Time Warner Cable CEO Rob Marcus spoke at Deutsche Bank’s Annual Media, Internet & Telecom Conference yesterday, saying that only “thousands” of its 11.5 million subscribers have opted for metered billing.
“I guess about two years ago we rolled out a 5GB-a-month service. Since then, roughly six months ago, we rolled out a 30GB-a-month service across the entire footprint, and if you buy that service you can save about five bucks a month off the unlimited product,” Marcus said.
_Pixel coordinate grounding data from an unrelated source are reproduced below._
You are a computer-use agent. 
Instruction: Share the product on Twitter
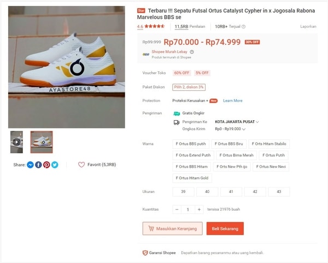(55, 165)
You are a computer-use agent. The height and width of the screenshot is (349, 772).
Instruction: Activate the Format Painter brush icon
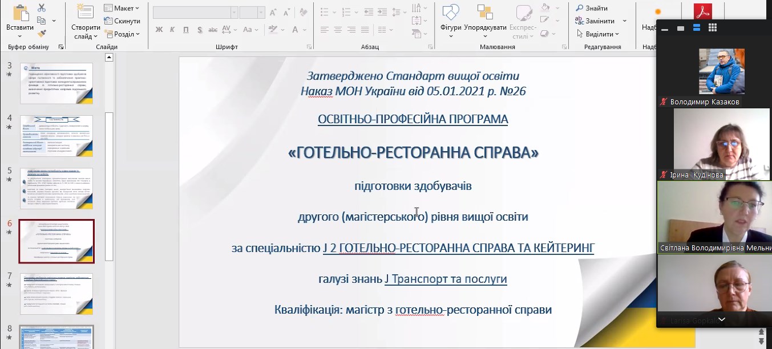42,33
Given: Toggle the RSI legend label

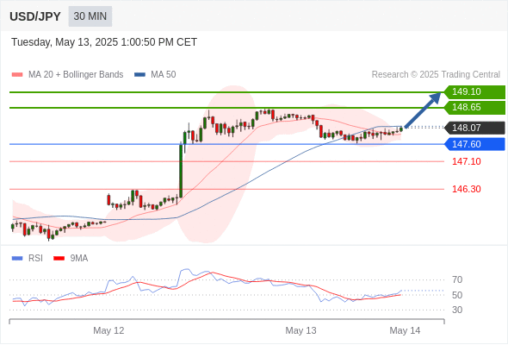Looking at the screenshot, I should (x=35, y=259).
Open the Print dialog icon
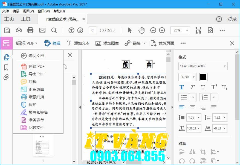Screen dimensions: 240x165 tap(30, 30)
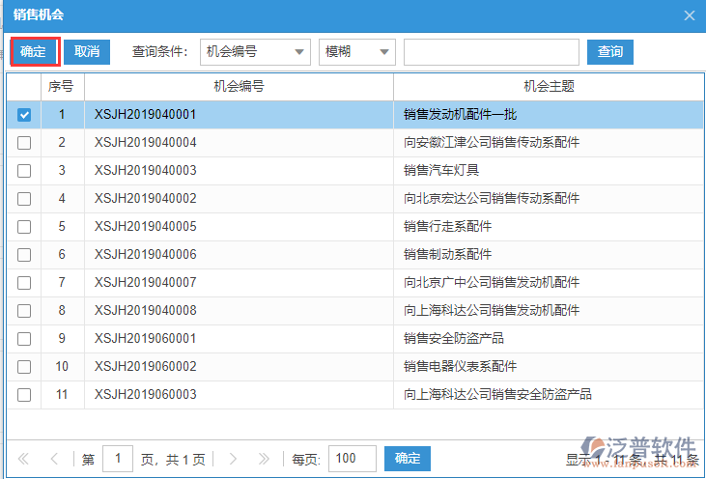Viewport: 706px width, 479px height.
Task: Go to first page using pagination icon
Action: click(24, 459)
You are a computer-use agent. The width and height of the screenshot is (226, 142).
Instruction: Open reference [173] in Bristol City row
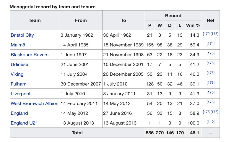click(x=214, y=34)
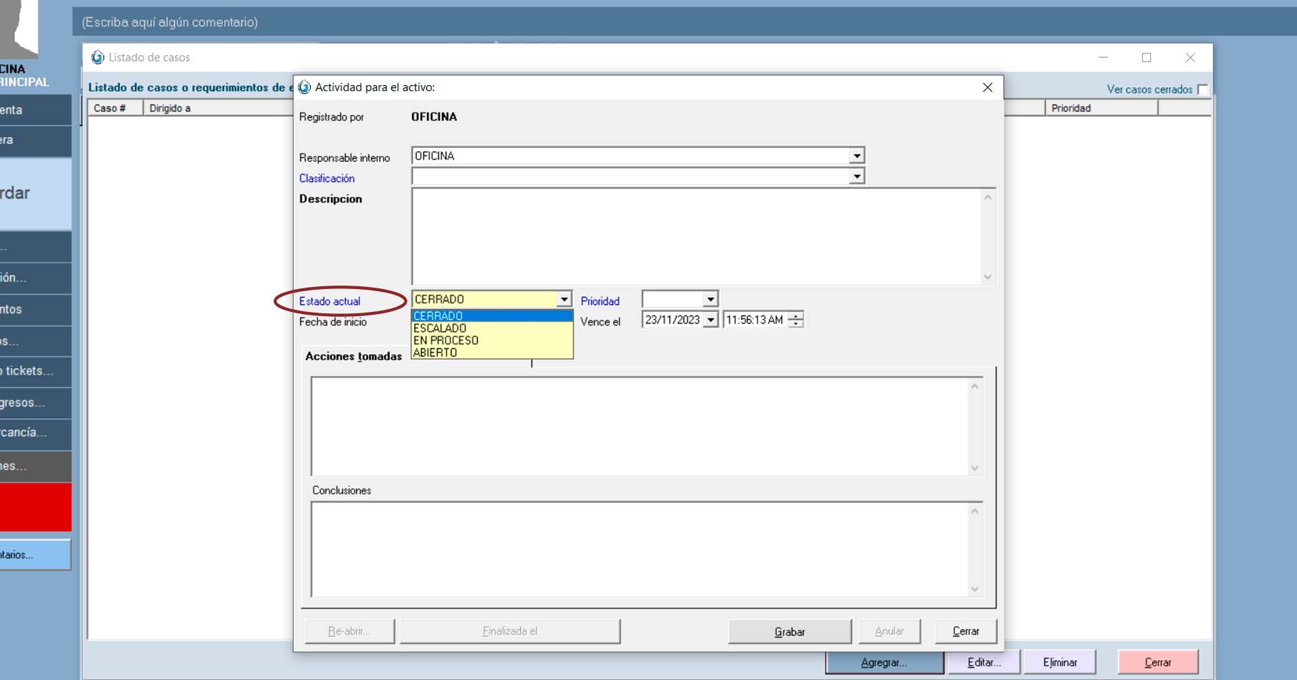Close the Actividad para el activo dialog
The height and width of the screenshot is (680, 1297).
click(987, 88)
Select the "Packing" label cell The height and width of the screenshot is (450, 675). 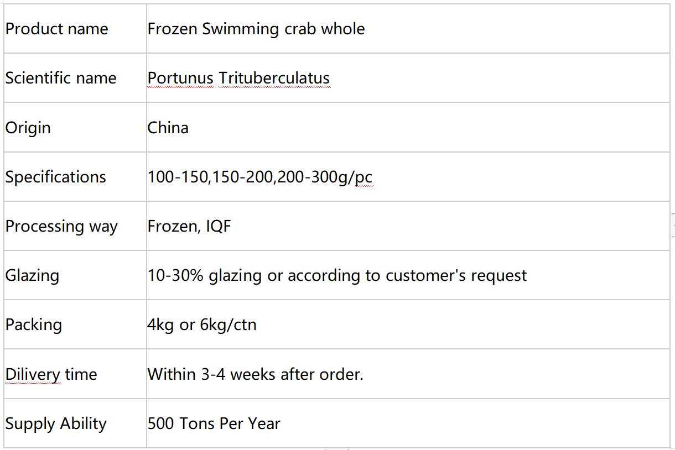pos(75,324)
Marcus argued that the 30GB product is a good deal even though few people want it. “If you take the 30GB a month and compare that to median usage, which is high 20s, let’s say 27GB a month, that would suggest that a whole lot of customers would do well by taking the 30GB service. Notwithstanding that, very few customers, in the thousands, have taken the usage-based tier. I think that speaks to the value they place on unlimited,” he said.
Another likely reason is that $5 a month isn’t enough of a discount to justify the risk of a data meter, particularly as Internet services become more bandwidth-intensive. TWC charges $1 for every extra gigabyte, “not to exceed $25 per billing cycle,” the company says. That means three months of heavy Internet usage could more than wipe out a whole year’s worth of savings.